Glycogen is a form of carbohydrate that is stored within muscles cells, and is the primary source of fuel for most exercise. During a workout, glycogen becomes depleted as the cells utilize it to power muscular activity. The carbohydrates that athletes eat after a workout are used to replenish glycogen stores, a process that takes at least 20 hours, and under extreme conditions can take up to seven days. For athletes training daily, the best carbohydrates to eat after a workout are those that enter the bloodstream rapidly, such as pasta, potatoes, or a commercial, meal replacement drink. Those training less frequently will usually do well with lower glycemic index carbohydrates, as rapid absorption is typically less of a concern.
Protein is another nutrient that is important to eat after a workout. Muscle fibers become damaged during intense exercise and require amino acids, the building blocks of proteins, for cellular repair. This repair is the means by which muscles are able to gain size and strength, but in the absence of proper nutrition other body tissues will need to be broken down to supply the necessary nutrients. In the post-workout state, muscle cells are more permeable to both carbohydrates and amino acids, making this the optimum time to consume foods that provide raw materials for cellular growth.

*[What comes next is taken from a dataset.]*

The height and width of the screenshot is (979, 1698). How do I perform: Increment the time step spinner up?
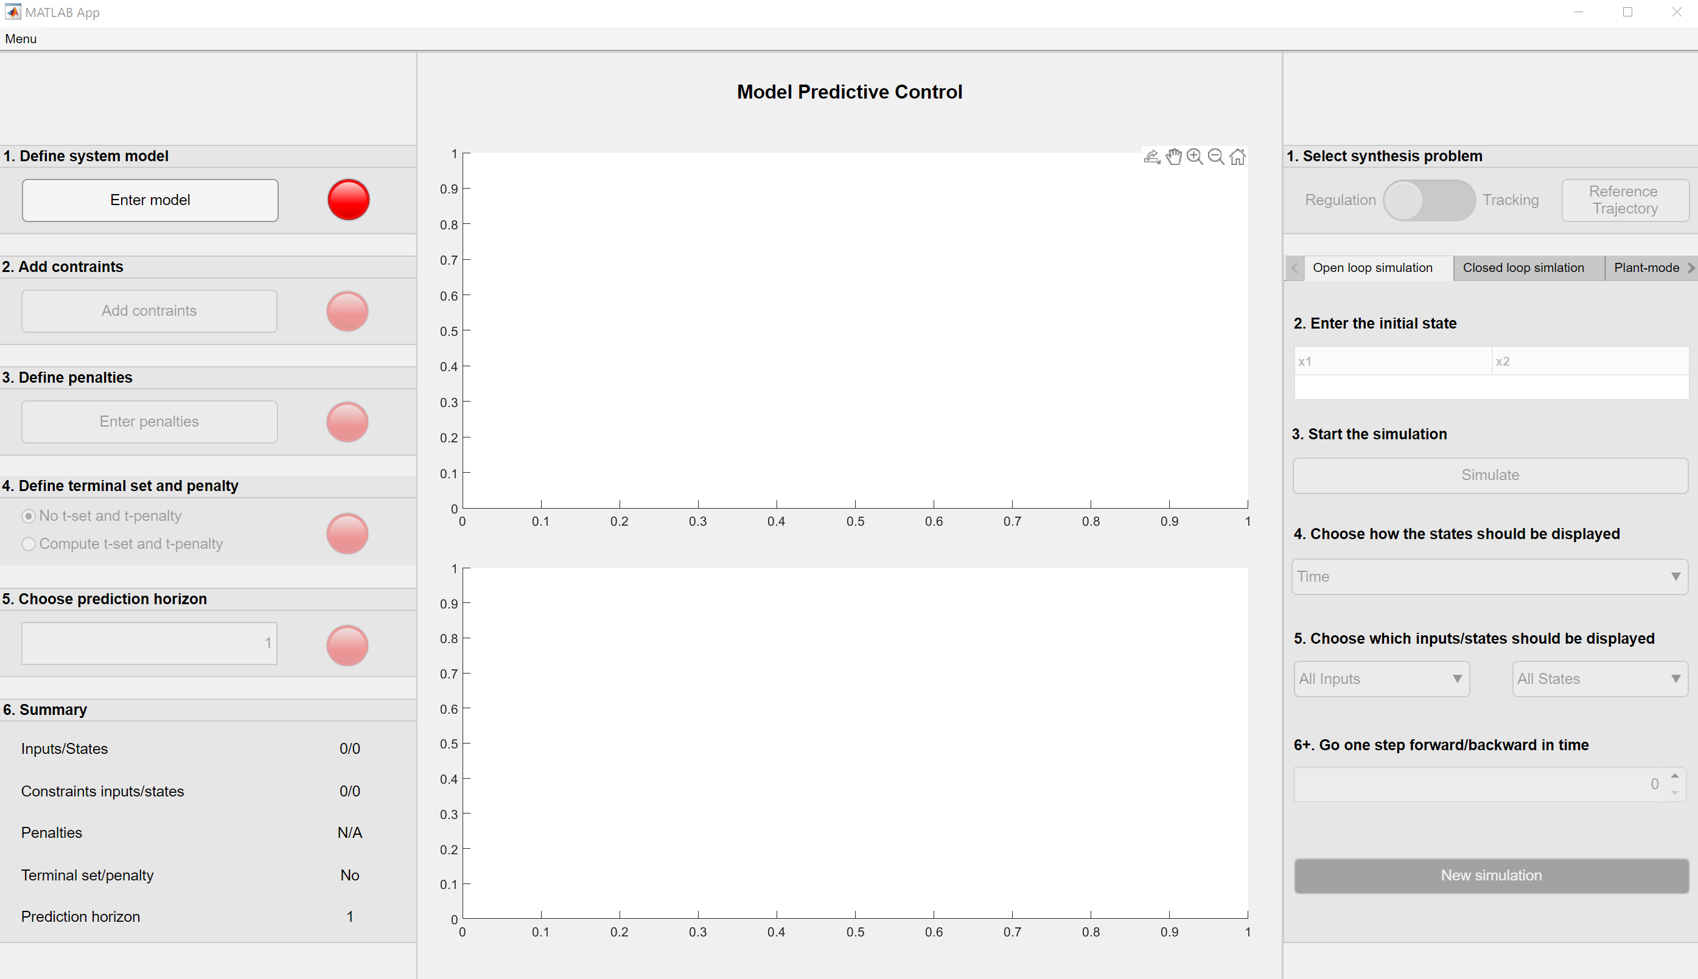[x=1675, y=777]

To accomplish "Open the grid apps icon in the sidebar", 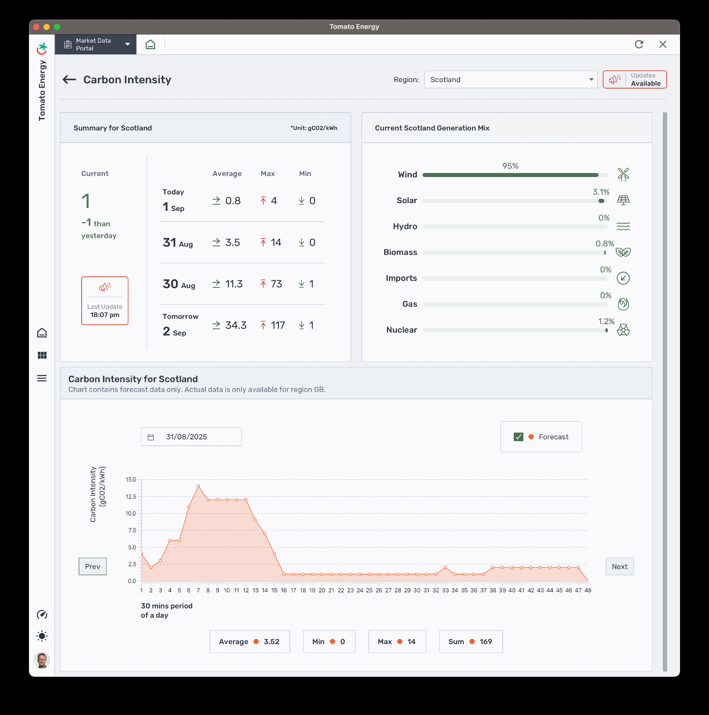I will pos(42,355).
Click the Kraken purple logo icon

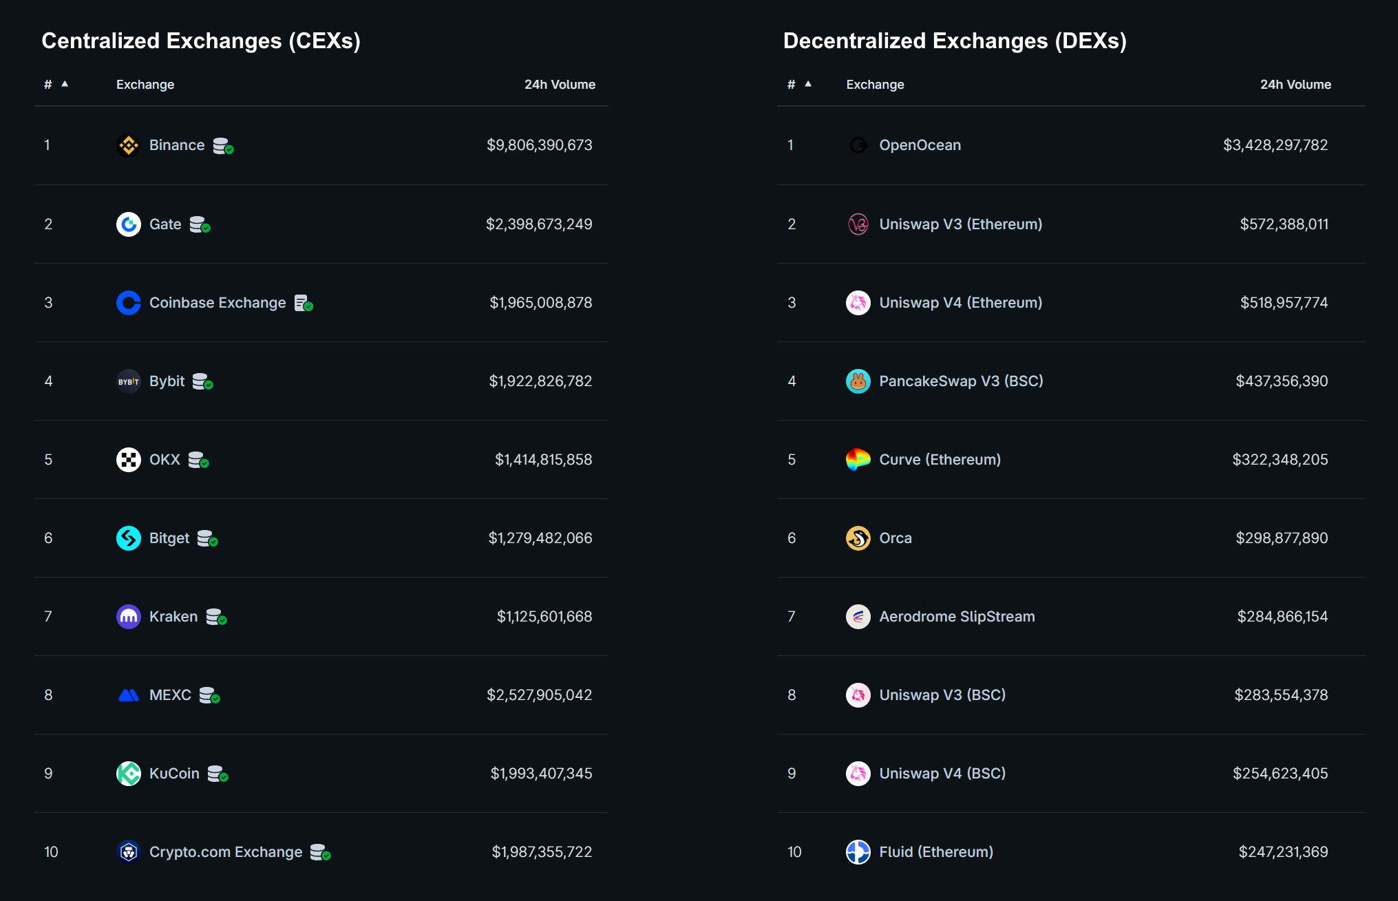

Additionally, when athletes eat carbohydrates and protein in combination after a workout, muscle cells are more able to absorb carbohydrates than if either nutrient is eaten alone. Protein eaten after a workout also gives the added benefit of suppressing catabolic hormones, such as cortisol, that would normally stimulate the breakdown of cellular material to compensate for energy lost during exercise. At the same time, protein eaten after a workout stimulates the production of anabolic hormones, such as insulin and testosterone, to assist in the repair of muscle tissues.
The optimal carbohydrate-to-protein ratio varies depending on the fitness level of the athlete, and the nature of the activity. In general, the optimal carbohydrate to protein ratio ranges from 1:1 to 1:4. Low-intensity, long duration activities, such as distance running, will require a higher proportion of carbohydrates. High intensity exercise, such as weight lifting, will do more damage to the muscle tissue and require a greater proportion of protein after working out.